■ **DIRECTIONS FOR THIS TASK**
In how many lines of the listing does the word "screenshot" appear? Reply with the number only.

■ **EXERCISE DATA**

'''

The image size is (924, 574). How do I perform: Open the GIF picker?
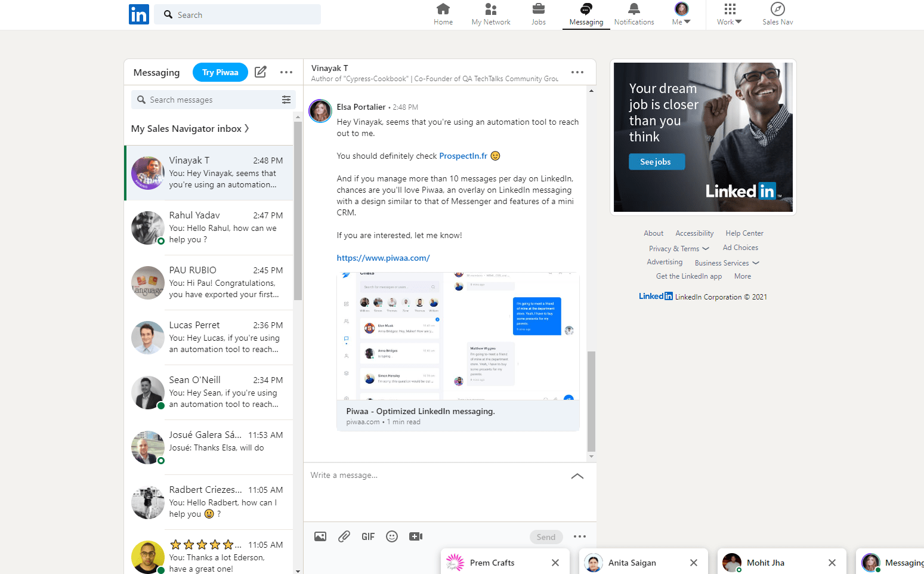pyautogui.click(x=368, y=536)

'''
'''

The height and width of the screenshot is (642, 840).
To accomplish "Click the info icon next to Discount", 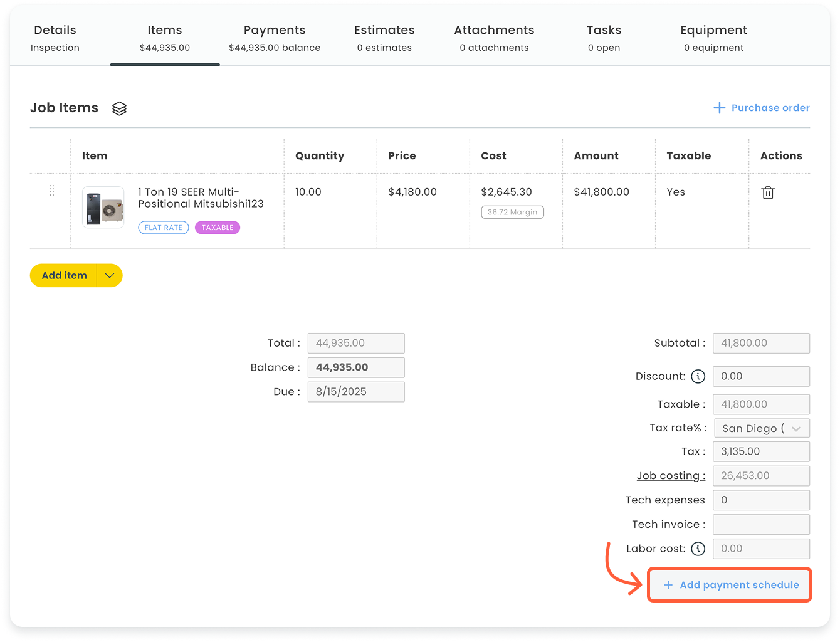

'''
'''

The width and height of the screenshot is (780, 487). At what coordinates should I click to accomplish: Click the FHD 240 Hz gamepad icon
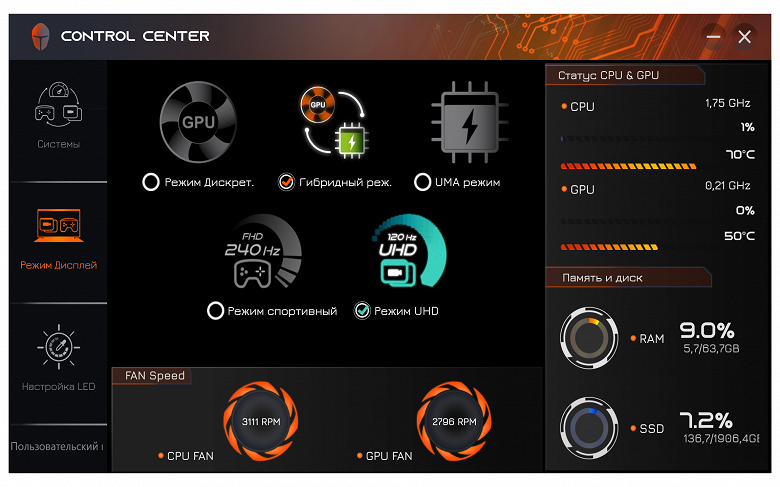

'''

■ **OUTPUT BELOW**
2